ASOCEA muda a chefia e passa a ser vinculada ao Comando da Aeronáutica

Fonte: FAB 16/04/2018

A Assessoria de Segurança Operacional do Controle do Espaço Aéreo (ASOCEA) realizou cerimônia de passagem de chefia na sexta-feira (13), no Rio de Janeiro (RJ). O Brigadeiro do Ar Frederico Alberto Marcondes Felipe transmitiu o cargo ao Coronel Aviador Maurício Teixeira Leite. O Comandante da Aeronáutica, Tenente-Brigadeiro do ar Nivaldo Luiz Rossato, presidiu o evento, que também contou com a presença de oficiais-generais e autoridades militares e civis.

Além da ASOCEA, o Brigadeiro Felipe acumulava a chefia do Centro de Investigação e Prevenção de Acidentes Aeronáuticos (CENIPA). Em recente auditoria, a Organização Internacional da Aviação Civil (OACI), também conhecida pela sigla ICAO, em inglês, International Civil Aviation Organization, recomendou que ASOCEA não tivesse vínculo com outra organização da Força Aérea.
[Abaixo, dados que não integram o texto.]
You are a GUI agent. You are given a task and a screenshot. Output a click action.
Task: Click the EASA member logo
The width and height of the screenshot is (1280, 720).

Desta forma, em cumprimento à recomendação, além da mudança de chefia, a Assessoria passa a ser subordinada ao Comando da Aeronáutica.

 

Brigadeiro do Ar Frederico Alberto Marcondes Felipe deixa a chefia da ASOCEA

O Brigadeiro Felipe esclarece que, com a modificação, o CENIPA e a ASOCEA se tornam completamente independentes. “Passo a ser exclusivamente da chefia do CENIPA, autoridade do Sistema de Investigação e Prevenção de Acidentes Aeronáuticos [SIPAER]”, explica.

 

O novo chefe da ASOCEA, Coronel Teixeira, ressalta que, desta maneira, não resta incompatibilidade. “Caso o CENIPA precisasse emitir uma recomendação de segurança operacional para a ASOCEA, poderia haver conflito de interesses, uma vez que o chefe do CENIPA era também chefe da ASOCEA. Então, esta separação foi providencial para seguir as normas internacionais”, pontua.

 

Novo chefe da ASOCEA recebe os cumprimentos

Antes de assumir o cargo, o Coronel Teixeira foi chefe da Divisão de Inspeções e chefe da Divisão Administrativa da ASOCEA. Também passou pela chefia do Primeiro Serviço Regional de Investigação e Prevenção de Acidentes Aeronáuticos (SERIPA 1). Com relação às perspectivas ao assumir o cargo, o Coronel acredita que o momento é propício à Assessoria. “Temos vivido um protagonismo muito grande em direção ao programa de segurança operacional para aviação civil, juntamente com a Agência Nacional de Aviação Civil (ANAC)”, diz.

 

 

Oficiais-Generais prestigiaram a cerimônia

Histórico – Compete à ASOCEA assessorar o Comandante da Aeronáutica nos assuntos relativos à supervisão da segurança operacional do serviço de navegação aérea e gerenciar o Programa de Vigilância da Segurança Operacional do Serviço de Navegação Aérea.

 

Por meio da Convenção de Aviação Civil Internacional, assinada em 7 de dezembro de 1944, na cidade de Chicago, os países signatários, dentre os quais o Brasil, assumiram o compromisso de promover o desenvolvimento seguro e ordenado da aviação civil internacional. Assim, normas e métodos recomendados pela Organização de Aviação Internacional (OACI) passaram a servir como guias para balizar a atividade aeronáutica nos Estados, visando à sua segurança operacional.

 

Passagem de chefia ocorreu no Rio de Janeiro

 

Com o intuito de promover a elevação dos níveis da segurança da aviação civil, a partir de 1995, a OACI passou a realizar auditorias nos Estados contratantes, para verificar o grau de efetivo cumprimento dos compromissos assumidos naquela Convenção. Inicialmente, as auditorias eram realizadas com um caráter voluntário, mas, a partir de 1999, como consequência da Resolução A-32-11, a Assembleia da OACI instituiu o Programa Universal de Auditorias de Supervisão da Segurança Operacional (Universal Safety Oversight Audit Programme – USOAP), e as auditorias passaram a ter caráter mandatório. No Brasil, a auditoria da OACI teve início em maio de 2009.